- A recent study investigated the knowledge of biodiversity, particularly of non-timber forest products, among urban residents in West Bengal.
- The study found that regular contact with non-timber forest products can make people interested in biodiversity, which can support conservation.
- Non-timber forest products encompass all products that can be harvested from a forest, excluding commercial timber.
Researchers investigated knowledge of biodiversity, particularly non-timber forest products (NTFPs), among local urban residents in West Bengal and found that increasing local communities’ connectedness with nature is an important way to conserve the environment.
This study, by researchers from the Centre for Rural Development and Innovative Sustainable Technology (CRDIST) Indian Institute of Technology (IIT) Kharagpur, West Bengal, published in April this year in GeoJournal was a result of an interest “in the social dimension of nature-based solutions, especially how to reconnect people with nature to address critical issues such as biodiversity loss, climate change, and human well-being,” says Aloke Majumdar, a member of the research team.
“In our study, we focused on the rich biodiversity of West Bengal’s urban and peri-urban regions, especially the non-timber forest products (NTFPs) that are used by the local communities. We wanted to explore how these NTFPs can be used to increase awareness and appreciation of local flora and fauna and how they can contribute to conservation efforts,” says Majumdar.
NTFPs encompass all products that can be harvested from a forest excluding commercial timber. This includes mushrooms, seeds, saps, resins, plants that may have medicinal properties, as well as other types of wood. The researchers aimed to encourage local residents to engage more with forest resources by increasing their knowledge about plant species that provide NTFPs.
A participatory approach to studying and promoting NTFPs
The study used a questionnaire and interviews to understand local residents’ ability to identify NTFP plants and their ecological and economic significance, how residents may be using them and their knowledge of the plantation and conservation efforts that have taken place in locations such as parks, roadside and open spaces in the study area.
The study “used various methods such as games, quizzes, posters and field visits to make the learning process fun and interesting,” adds Majumdar.
“We chose this approach because we wanted to engage the local community in an interactive way, rather than just providing them with information. We also wanted to highlight the benefits of NTFPs for local livelihoods, health, and culture, and how they depend on the conservation of natural habitats. We think such approaches would also motivate local communities to support movements like Dibang Valley or Save Mollem, as they would realise the value of their natural resources and the threats they face from development projects,” said Majumdar.
Based on an estimation of the answers received, species that provide NTFPs were planted along with name plates in order to improve familiarity. These plates also contained information about the uses and value of each species.
Local community members participated in plantations and there was a subsequent increase in visits to the plantations.

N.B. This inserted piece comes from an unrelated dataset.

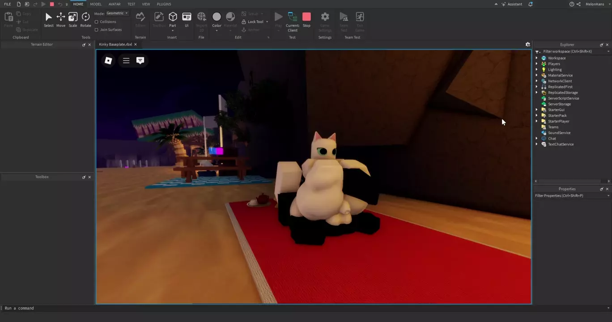The width and height of the screenshot is (612, 322).
Task: Expand the ReplicatedStorage node
Action: [537, 93]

The role of NTFPs in human-wildlife interactions
When asked if such initiatives could help mitigate human-wildlife conflict, Majumdar told Mongabay-India, “Yes, we think that increased support in the local community can help the conservation of mammalian and reptilian species, especially in areas of human-wildlife conflict. We found that regular contact with NTFPs can increase the knowledge and positive attitudes of the local people towards the wildlife that share their landscape. This can reduce the negative perceptions and hostility towards the wildlife and increase the tolerance and willingness to coexist with them. We also found that NTFPs can provide alternative sources of income and food security for the local people, which can reduce their dependence on and competition with wildlife.”
Honavalli Kumara from Salim Ali Centre for Ornithology and Natural History, Coimbatore, partially agrees and extends a word of caution. “Since NTFPs are seen as beneficial by people, they are considered important. If the origins of NTFPs, their habitats, and habitat status are communicated, then people value such habitats. This enhances the conservation value of such biodiversity. However, when animals are concerned, since they have been known as pests, getting the same confidence is ruled out. The people who collect NTFPs from the wild also often treat some of these animals as pests or problem creators. In such case getting the confidence of local communities becomes difficult.”

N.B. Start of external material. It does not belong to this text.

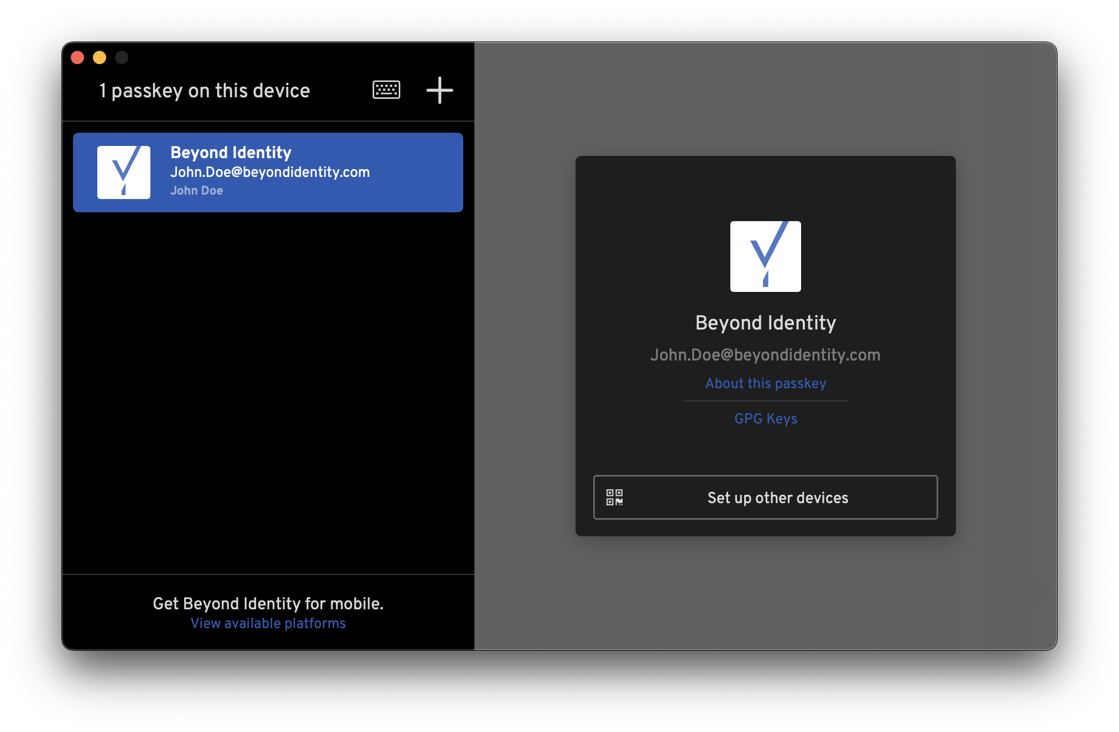
Task: Select the John.Doe@beyondidentity.com passkey item
Action: [271, 172]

Planning long-term changes in perceptions and resource use
The research team plans to employ the promising results of this study in long-term conservation action. “We plan to expand the scope and scale of our intervention to other regions and communities. We also plan to monitor and evaluate the long-term impacts of our intervention on the awareness, attitudes, and behaviours of the local people, as well as on the conservation status of the NTFPs and the wildlife,” says Majumdar. The team hopes to develop guidelines on best practices for the extraction and use of NTFPs that can also aid in conservation.

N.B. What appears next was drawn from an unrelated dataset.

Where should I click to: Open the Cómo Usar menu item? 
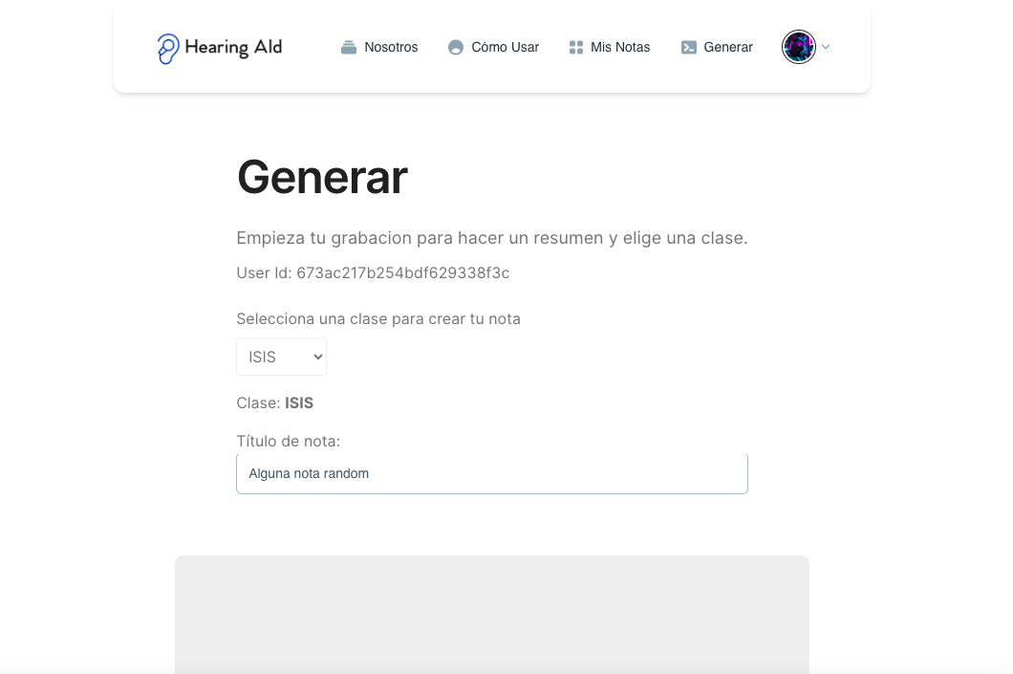(493, 47)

For individuals and organisations that may be inspired to replicate this study in other parts of India, Majumdar suggests that a thorough assessment be done at the local level to understand ecological and economic nuances, along with challenges that are unique to each landscape. “This would help to design and deliver the intervention in a relevant and effective way. We also suggest that such approaches should involve the local stakeholders, such as the community members, leaders, and institutions, as well as the relevant government agencies and NGOs, to ensure their participation, support, and sustainability,” concludes Majumdar.